O verdadeiro drama do filme não reside na antecipação do confronto, mas nos gestos contidos, nos silêncios eloquentes e na forma como a civilização lentamente se impõe sobre o caos. A chegada de Clementine Carter, uma refinada mulher do Leste em busca de seu antigo amor, o tuberculoso e autodestrutivo Doc Holliday, introduz uma nova dinâmica na cidade. A tensão não está apenas entre Earp e os Clanton, mas no triângulo afetivo e respeitoso que se forma entre Earp, Clementine e a figura trágica de Holliday, interpretado com intensidade por Victor Mature. Ford utiliza momentos aparentemente banais, como um corte de cabelo, uma dança no piso da igreja ainda em construção ou Earp equilibrando-se em sua cadeira na varanda, para ilustrar a gradual domesticação do território selvagem.
O que se observa é a construção de um ethos comunitário, onde a lei não é apenas um código, mas um comportamento, um modo de ser que Earp personifica com sua postura e suas poucas palavras. A obra de Ford desmonta a mitologia do pistoleiro para examinar o que vem depois do tiro, o que é necessário para que uma comunidade floresça. A violência, quando chega, é tratada de forma rápida e desprovida de qualquer glamour. O lendário tiroteio no O.K. Corral é apresentado como uma consequência inevitável e melancólica, um procedimento sujo necessário para limpar o caminho.

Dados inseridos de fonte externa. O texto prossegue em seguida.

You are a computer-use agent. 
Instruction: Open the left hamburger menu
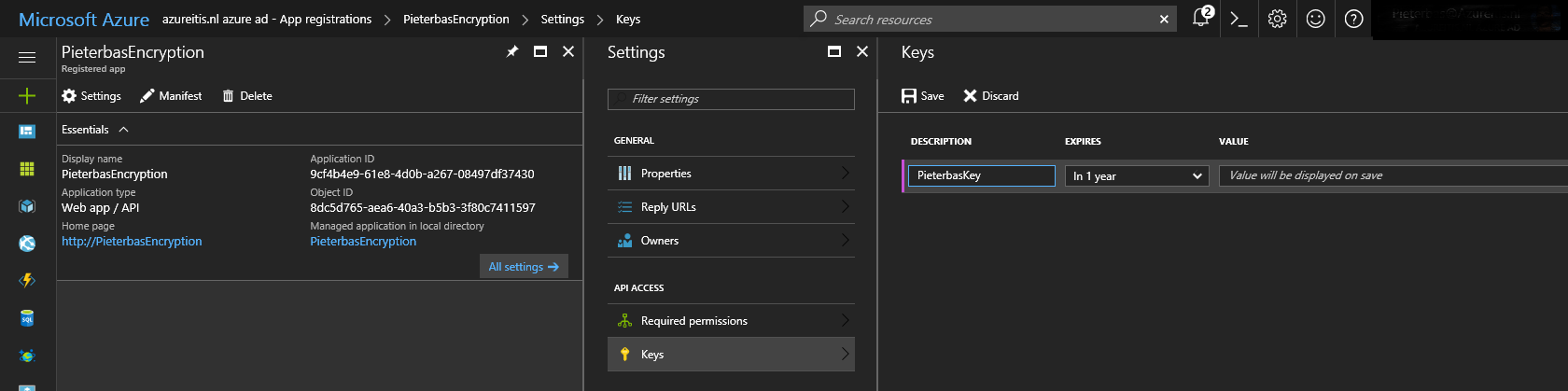pyautogui.click(x=27, y=58)
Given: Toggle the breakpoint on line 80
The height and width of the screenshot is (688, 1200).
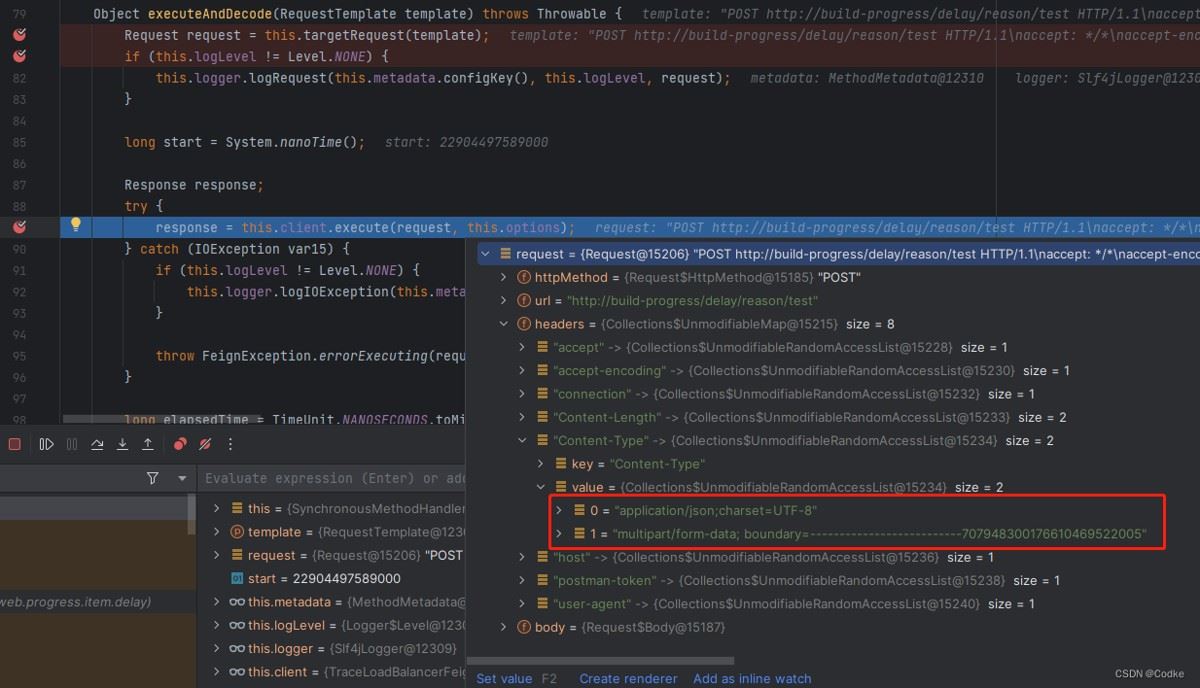Looking at the screenshot, I should pyautogui.click(x=20, y=35).
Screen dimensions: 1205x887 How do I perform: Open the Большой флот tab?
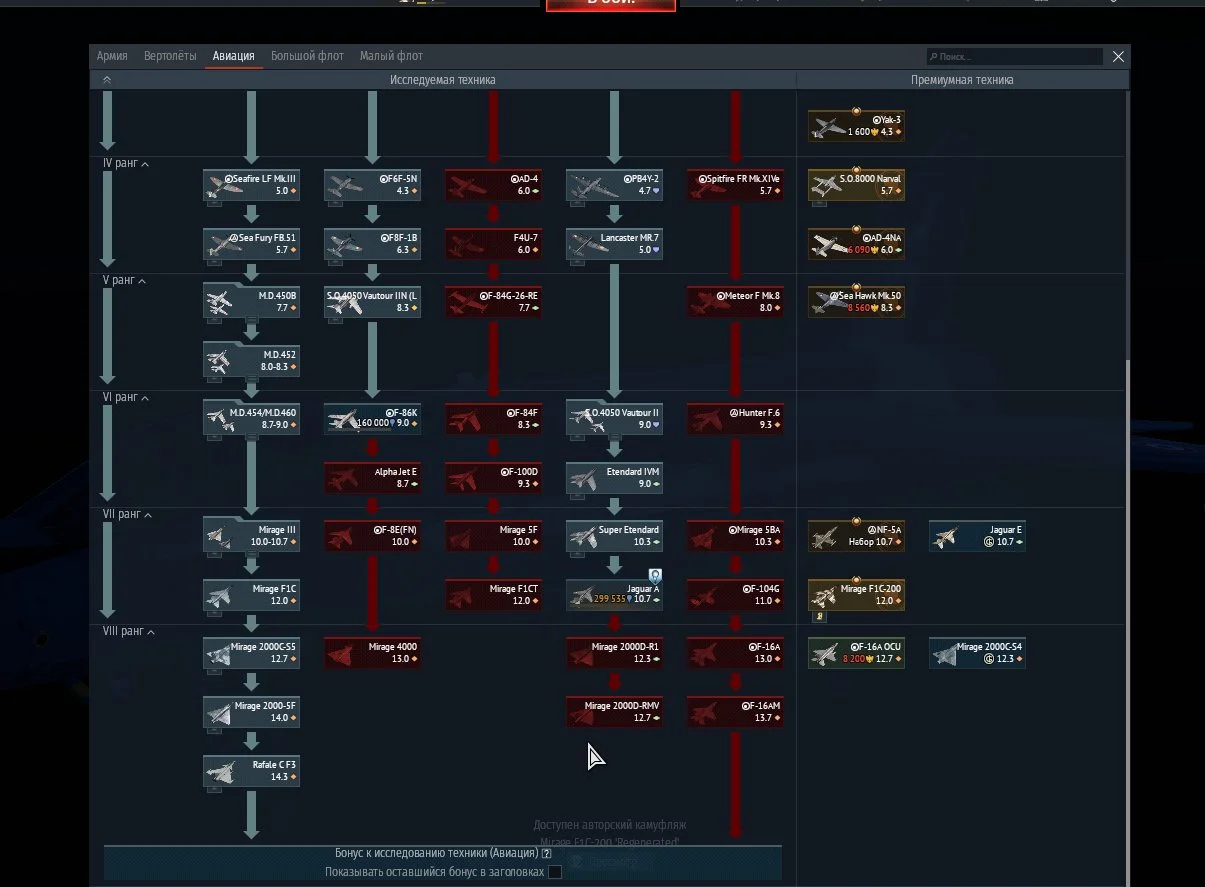[x=307, y=56]
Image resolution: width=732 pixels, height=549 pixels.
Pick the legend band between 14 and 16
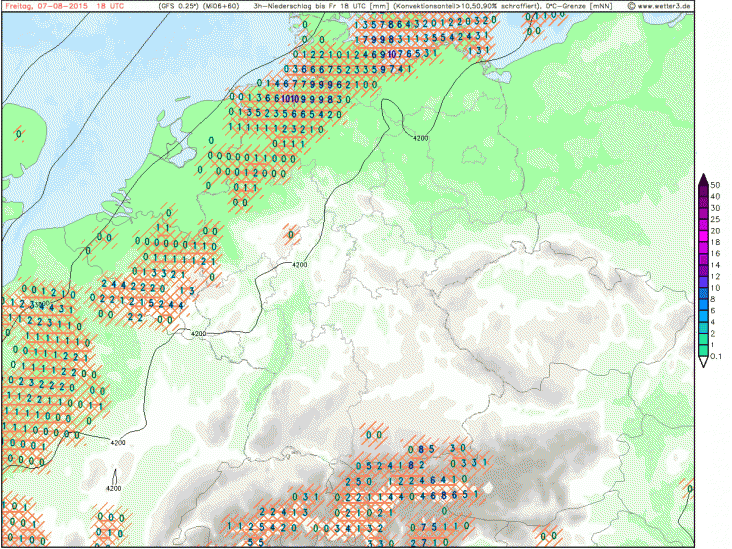point(704,258)
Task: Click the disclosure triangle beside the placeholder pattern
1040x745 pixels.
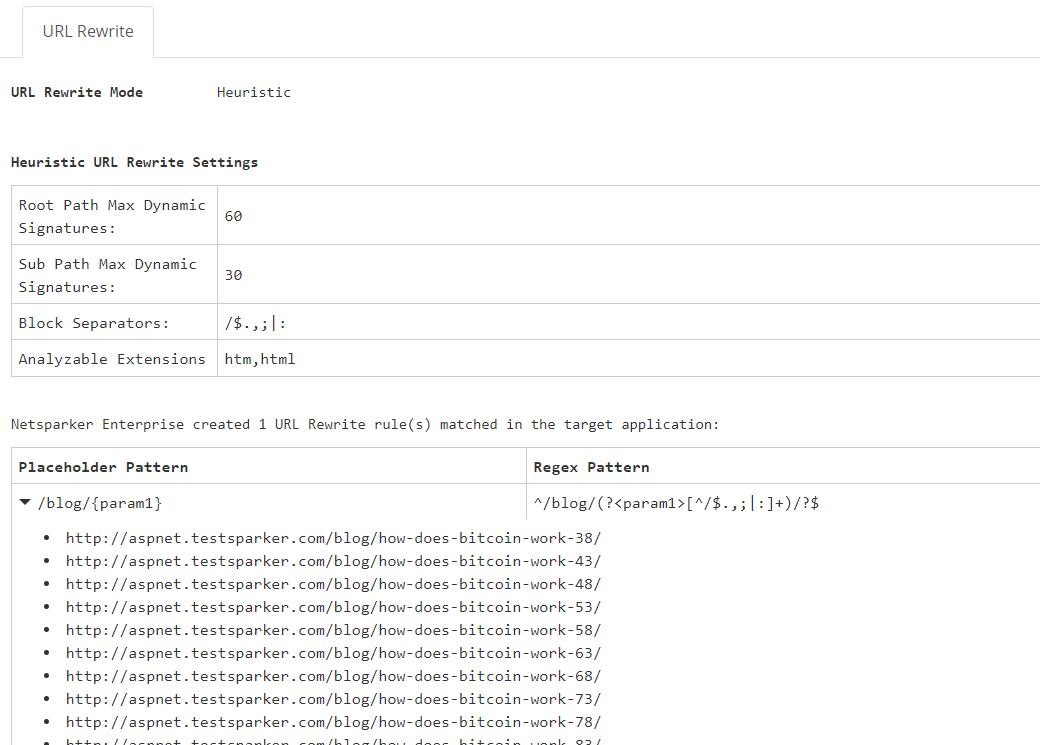Action: coord(25,502)
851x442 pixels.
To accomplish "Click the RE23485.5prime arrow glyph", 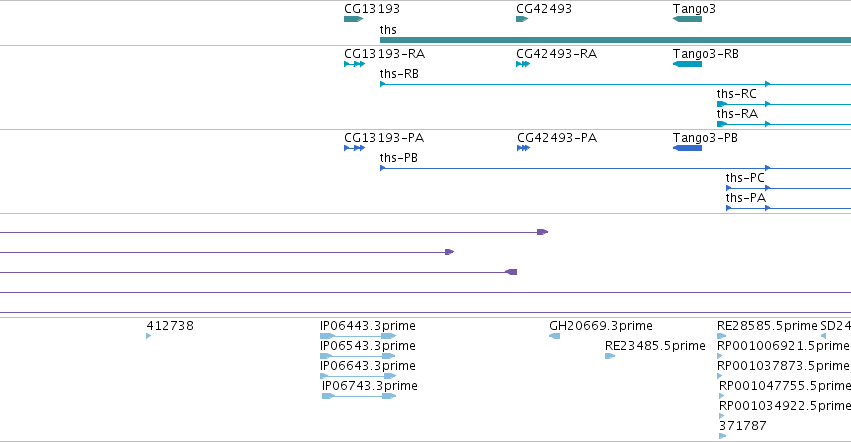I will [x=610, y=356].
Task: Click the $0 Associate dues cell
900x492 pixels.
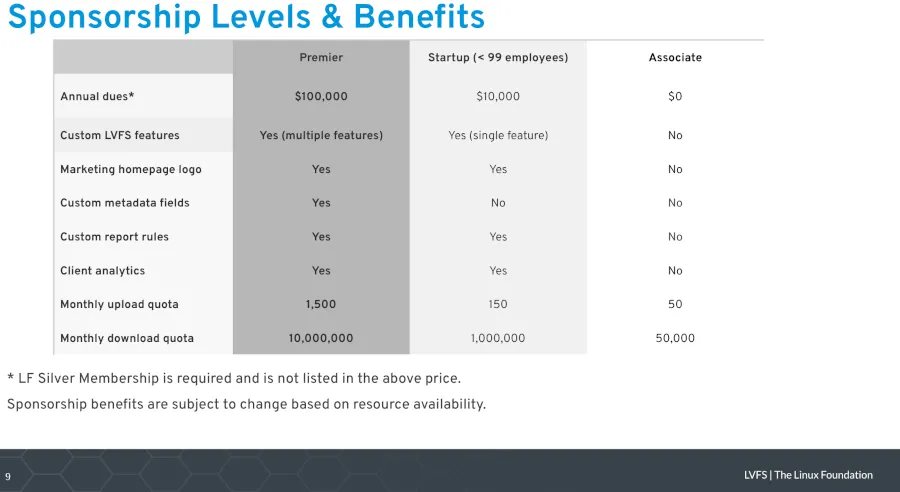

O final agridoce, com a partida de Earp, solidifica o propósito de sua jornada. Ele não era um morador, mas um agente transformador, uma figura transitória cuja função era estabelecer a ordem para que outros, como Clementine, pudessem nela prosperar. Paixão dos Fortes funciona como um poema visual sobre a fundação da América, um estudo sobre a tênue fronteira entre a lenda e o fato, e sobre o sacrifício pessoal que pavimenta o caminho para o progresso social. É a visão de um mestre do cinema que encontrou mais verdade nos momentos de quietude do que no estrondo das armas.